**Instructions for the task**
Repeat every line from the line containing "Open COLLECTION link on the product page" to the end of the data, exactly. Leave the pictures out.

Stored items from a collection
----

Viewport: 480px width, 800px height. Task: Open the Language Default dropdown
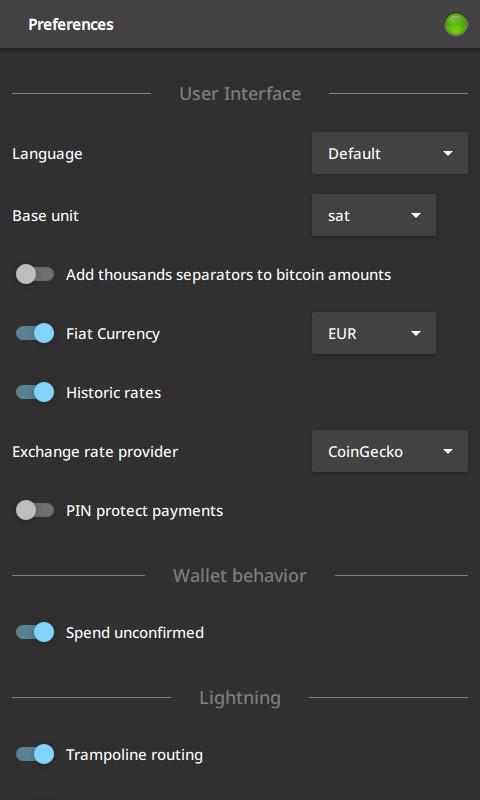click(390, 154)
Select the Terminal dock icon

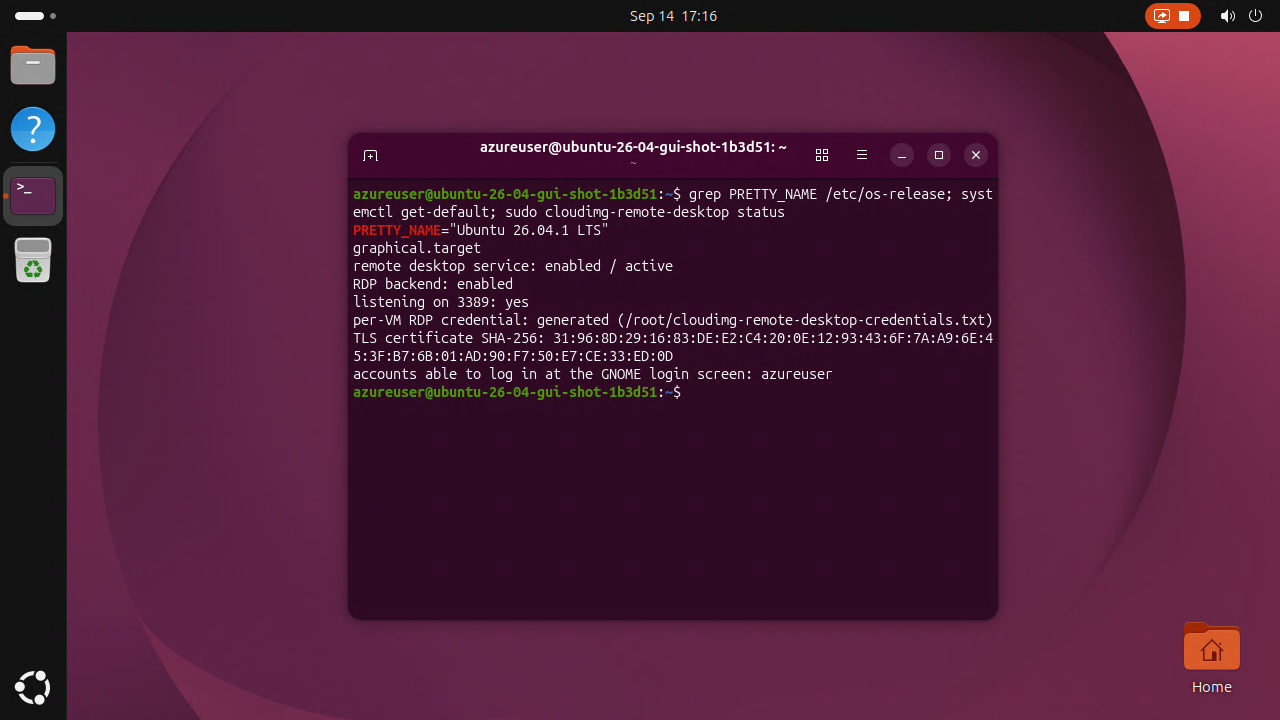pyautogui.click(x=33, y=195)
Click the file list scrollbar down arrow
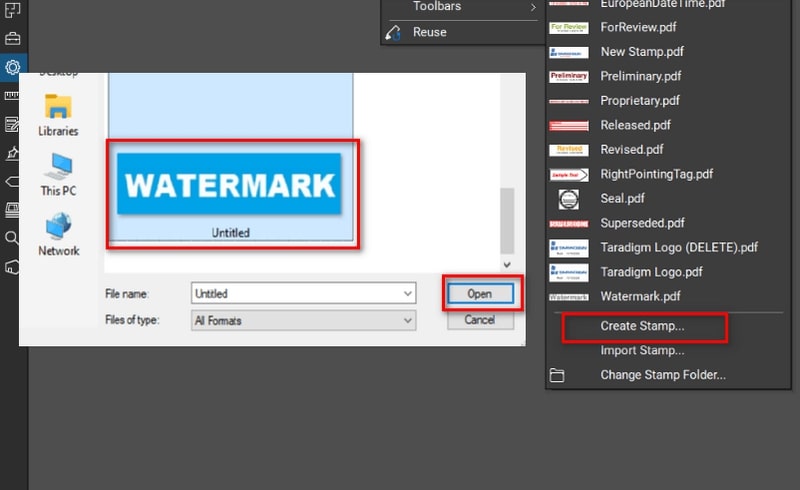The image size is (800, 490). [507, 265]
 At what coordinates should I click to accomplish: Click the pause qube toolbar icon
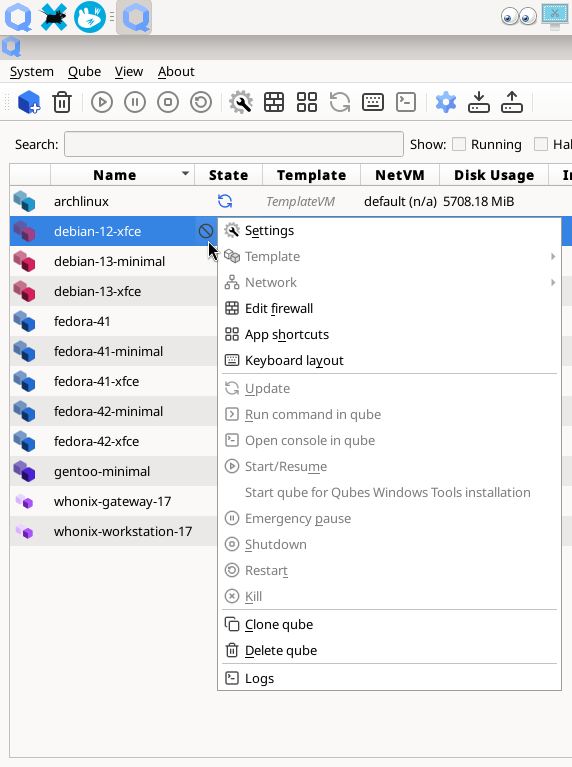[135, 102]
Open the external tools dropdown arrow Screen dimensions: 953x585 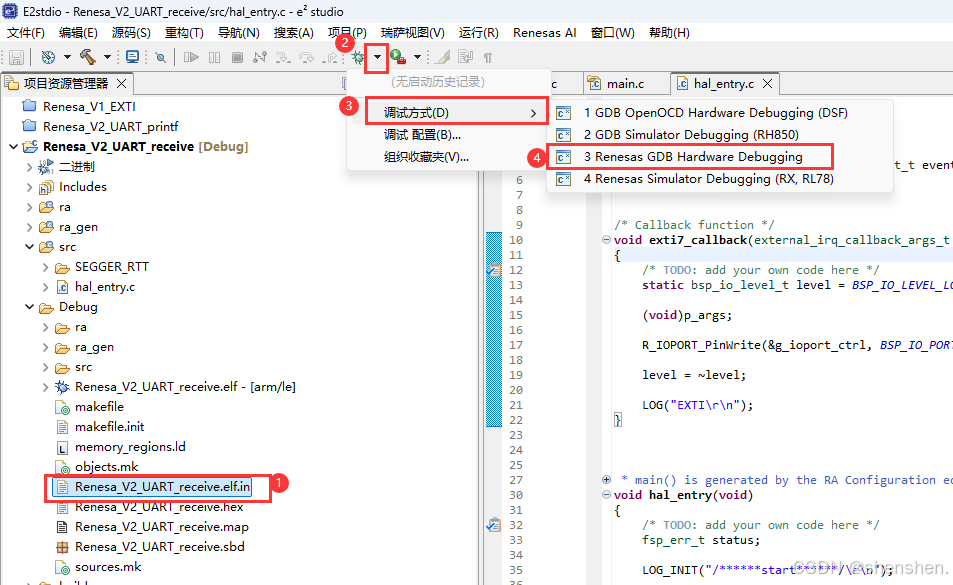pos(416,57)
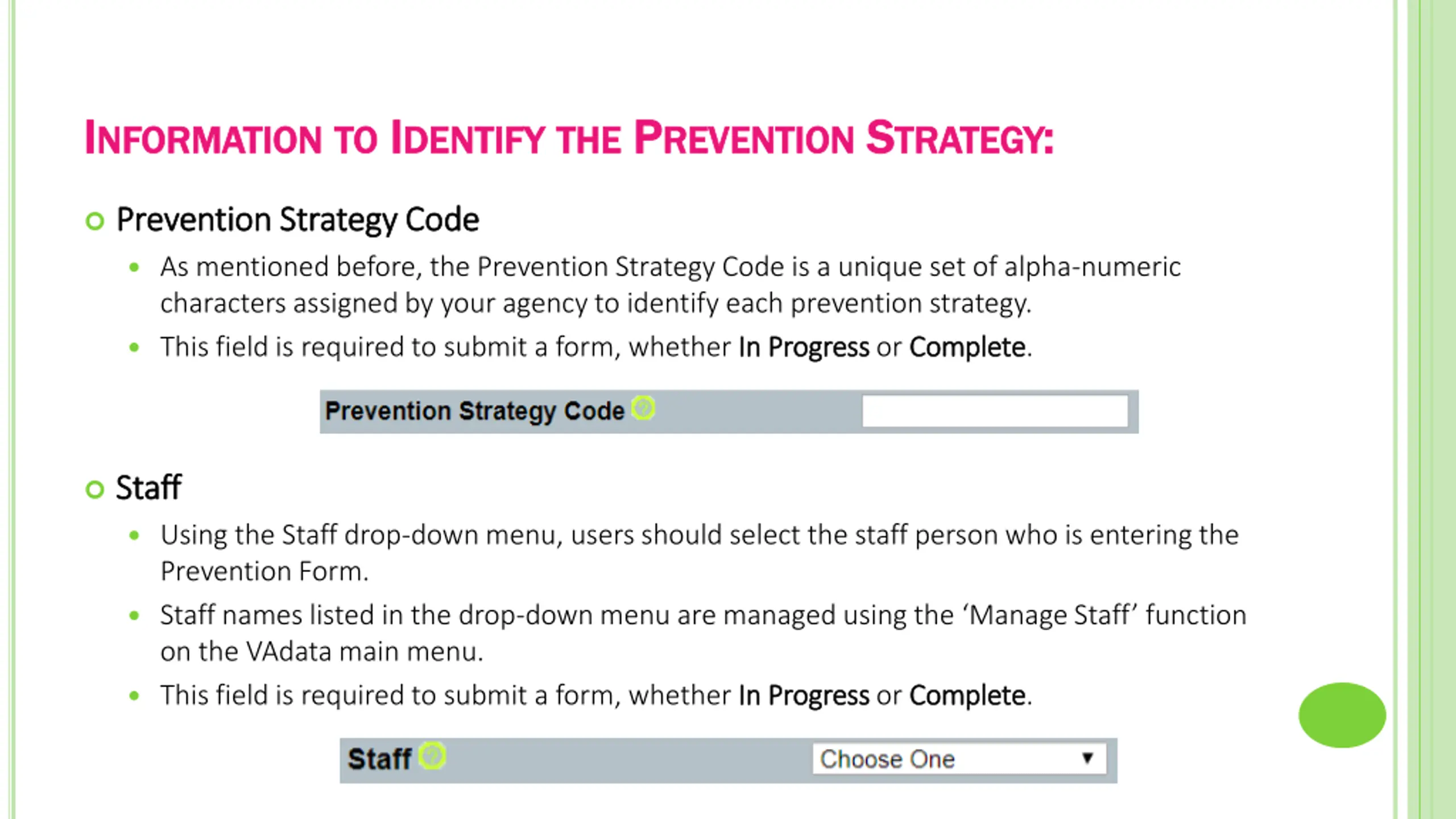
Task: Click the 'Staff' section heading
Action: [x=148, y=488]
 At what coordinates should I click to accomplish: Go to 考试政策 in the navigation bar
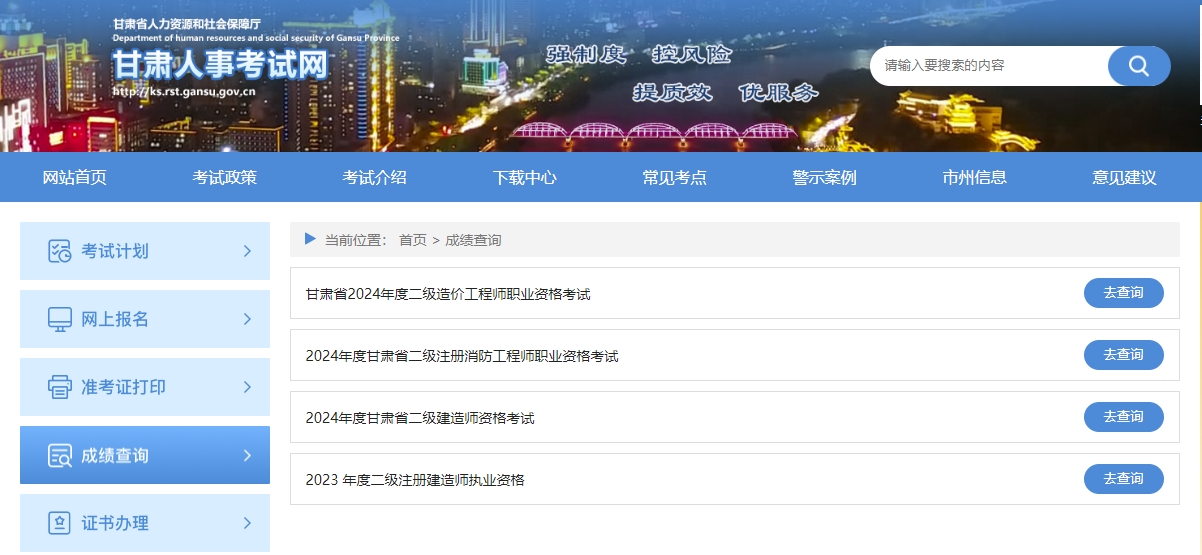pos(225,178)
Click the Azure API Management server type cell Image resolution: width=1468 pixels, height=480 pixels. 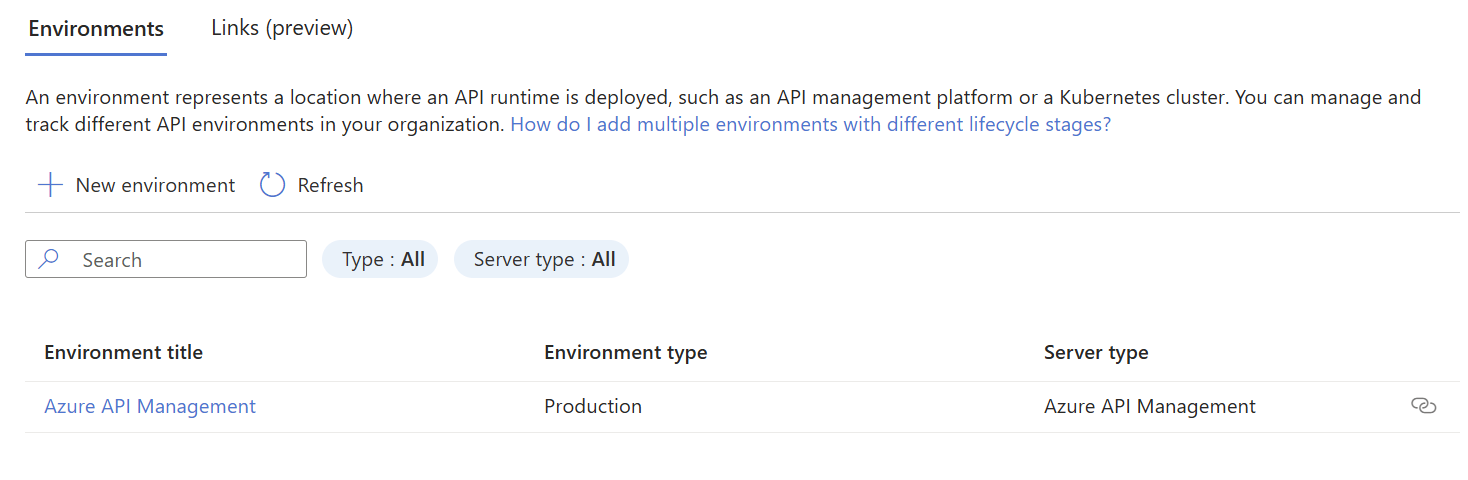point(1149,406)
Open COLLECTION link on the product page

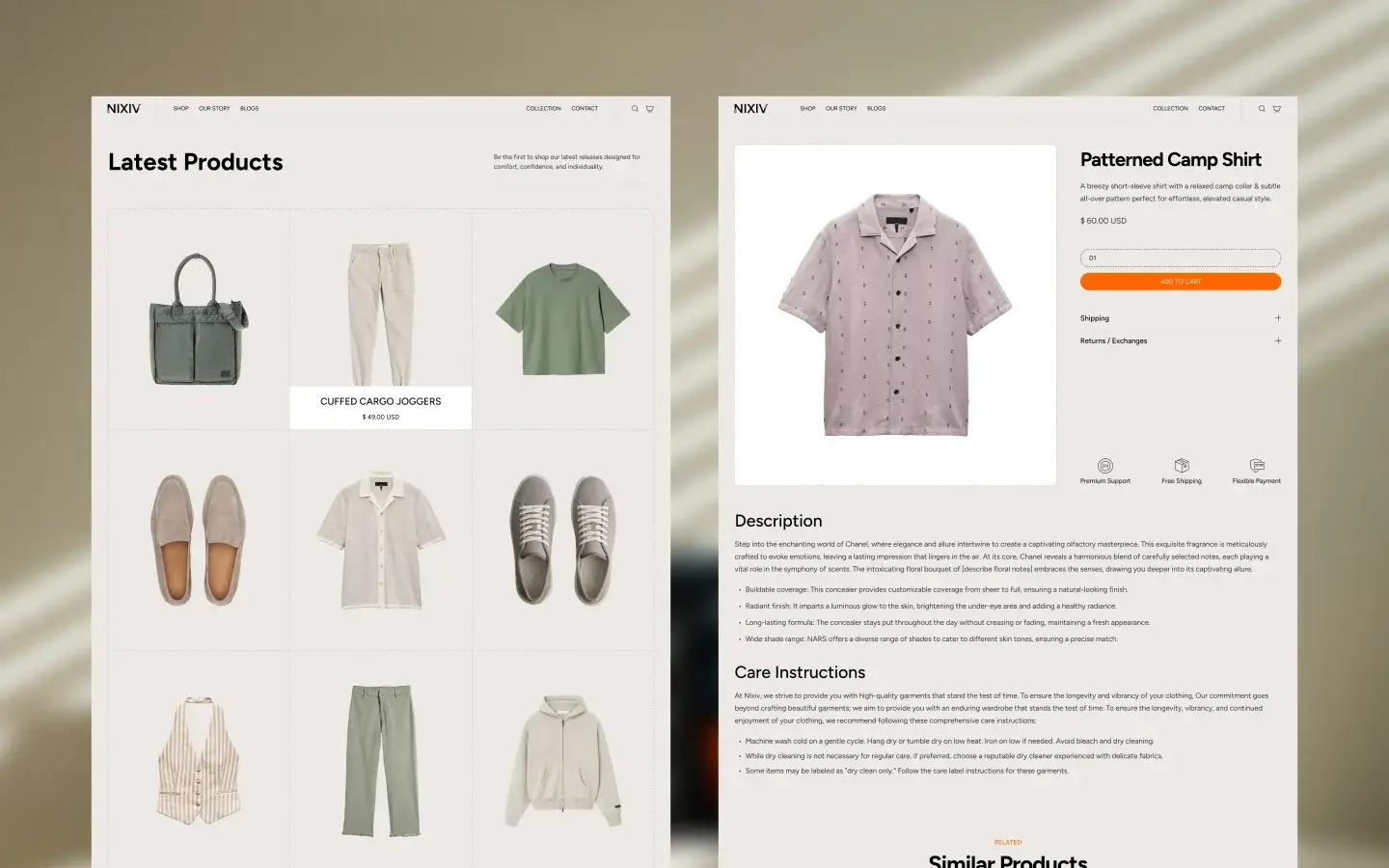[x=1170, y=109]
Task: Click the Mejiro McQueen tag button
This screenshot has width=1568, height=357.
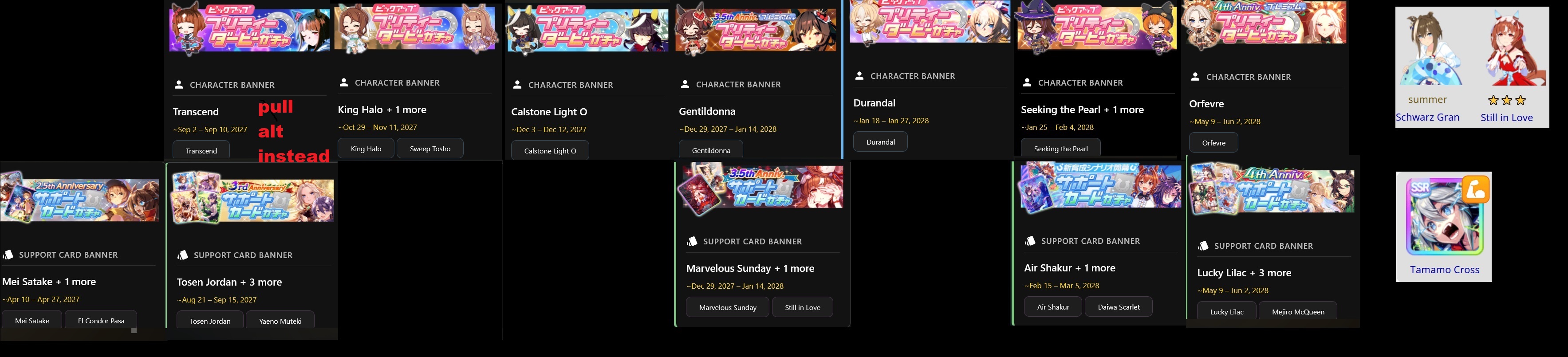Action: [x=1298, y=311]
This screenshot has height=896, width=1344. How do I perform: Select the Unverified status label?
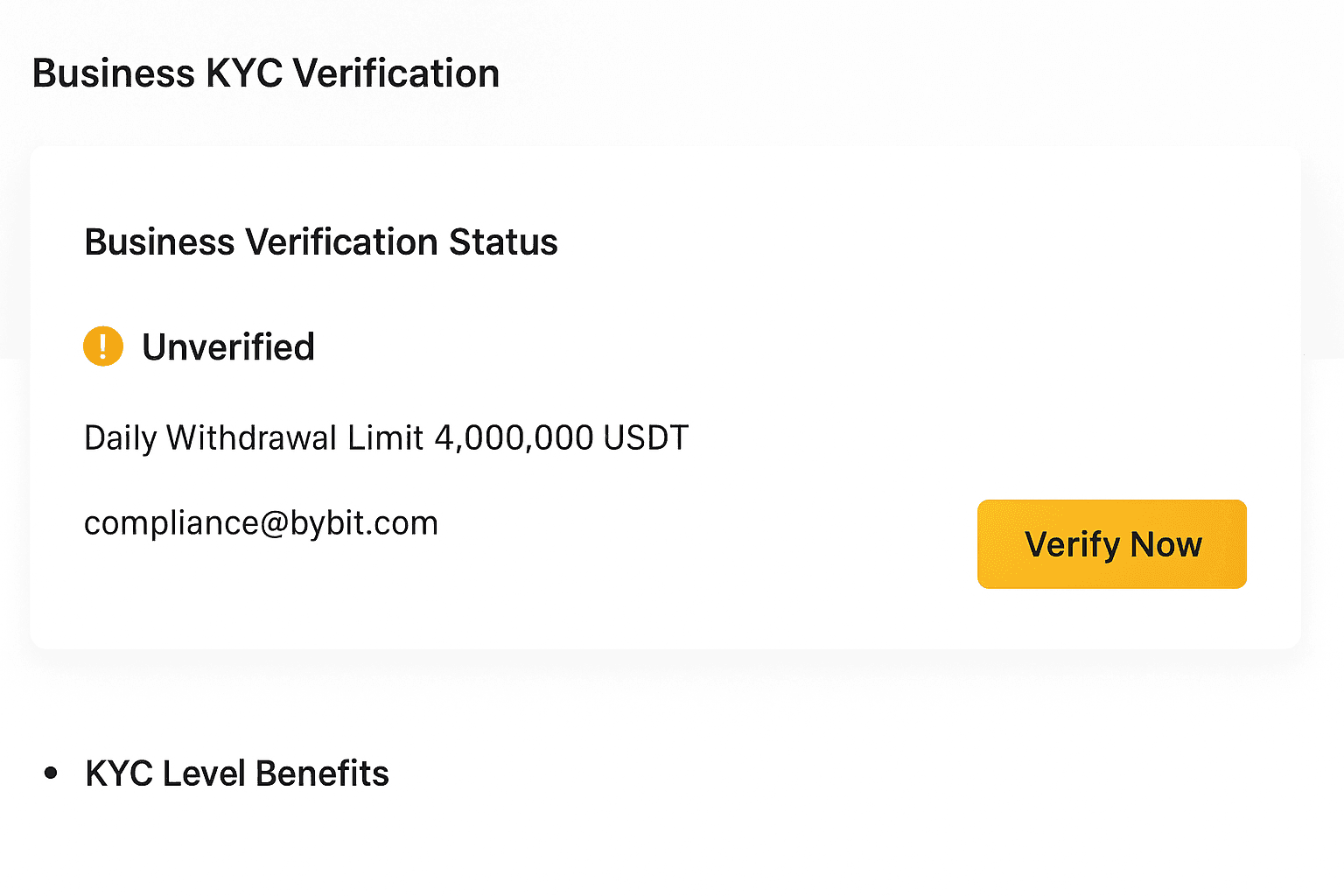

----

**Problem solution**
Open COLLECTION link on the product page

[x=1170, y=109]
Task: Click the Mejiro McQueen tag button
This screenshot has width=1568, height=357.
Action: [x=1298, y=311]
This screenshot has height=896, width=1344. How do I perform: Select the Unverified status label?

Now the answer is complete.